The Wandering Jew — Complete eBook

This eBook from the Gutenberg Project consists of approximately 1,953 pages of information about The Wandering Jew — Complete.

The Wandering Jew — Complete eBook

This eBook from the Gutenberg Project consists of approximately 1,953 pages of information about The Wandering Jew — Complete.

Then, with a violent kick, he again threw down the victim, whose head struck twice heavily on the pavement.

Just as the giant fell a voice from amongst the crowd exclaimed:  “It is Goliath! stop! he is innocent.”

It was Father d’Aigrigny, who, yielding to a generous impulse, was making violent efforts to reach the foremost rank of the actors in this scene, and who cried out, as he came nearer, pale, indignant, menacing:  “You are cowards and murderers!  This man is innocent.  I know him.  You shall answer for his life.”

These vehement words were received with loud murmurs.
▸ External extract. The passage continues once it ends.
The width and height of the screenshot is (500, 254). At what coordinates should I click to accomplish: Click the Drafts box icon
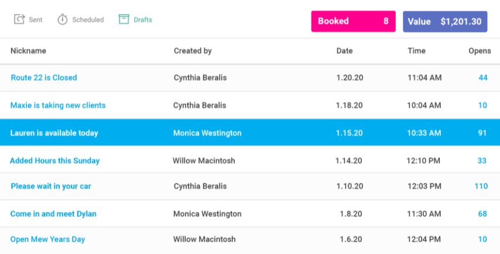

“You know that poisoner,” cried the quarryman, seizing the Jesuit by the collar; “then perhaps you are a poisoner too.

“Wretch,” exclaimed Father d’Aigrigny, endeavoring to shake himself loose from the grasp, “do you dare to lay hand upon me?”

“Yes, I dare do anything,” answered the quarryman.

“He knows him:  he’s a poisoner like the other,” cried the crowd, pressing round the two adversaries; whilst Goliath, who had fractured his skull in the fall, uttered a long death-rattle.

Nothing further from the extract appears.